Kathy Girouard (pictured), a member of the SHARE Executive Board, and a coder in the Heart and Vascular Interventional Laboratory (HVIL), explains that the job has always been difficult, and misunderstood. “A lot of my friends outside the hospital don’t understand what I do at all. Sometimes they even ask me, ‘Kathy, what do you do all day with codeine?’ The whole idea of coding is new to them.”
“When you’re doing the kind of coding that I do, you basically have to decipher a physician’s notes to figure out what they did with the patient. You end up having to understand procedures almost like you’re the doctor,” Kathy says with a laugh.
Coders at UMass Memorial have invested a lot of their time preparing for the new coding system. Some have likened it to speaking an entirely new language. A recent article in Scientific American, “Why You Should Care About the New Major Changes in Medical Billing,” explains that the new codes are often extremely specific. For example, the new codes can pinpoint more precisely the location of bone and tendon injuries, or the particular trimester of a pregnant patient.

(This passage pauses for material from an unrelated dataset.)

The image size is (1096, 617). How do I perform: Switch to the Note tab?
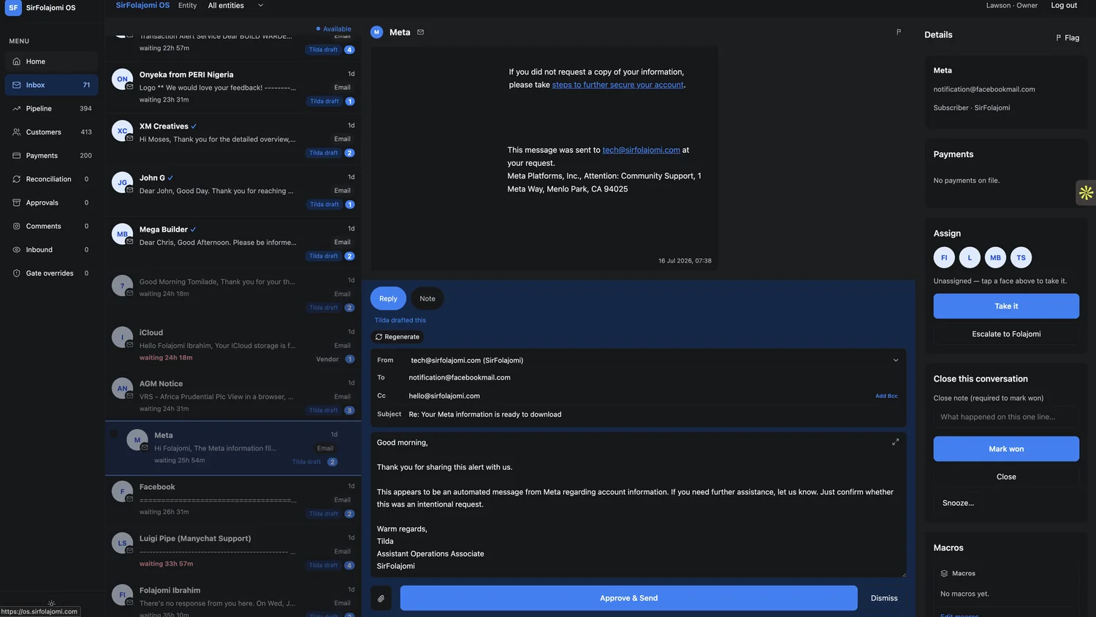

The information is necessary to properly reimburse the hospital for the care it provides. The massive overhaul has some industry analysts worried that reimbursements will be delayed, or that errors will leave hospitals with some services unpaid altogether. Some physicians in other hospitals worry that treatment authorizations could be delayed, too. The Centers for Medicare and Medicaid Services, anticipating some confusion, has pledged to honor valid insurance claims that are within the right category, even if the specific code isn’t exactly right.
“We’re as ready as we can be,” Kathy Girouard says of the coders. Although that job title is now a hot commodity on the job market, SHARE members plan to use their years of experience to transition and implement the new coding system right here. Many have trained intensively for hours each week for the past two years.
The short-term effect of the new codes will likely involve some confusion throughout healthcare. However, in the long-term, the compilation of more specific data is expected to lead to better understanding of some medical conditions, breakthroughs in treatment, and better diagnosis of problems within healthcare delivery itself. We’re looking forward to using the new knowledge to take even better care of our patients, and proud of the work that SHARE members have done to get us here.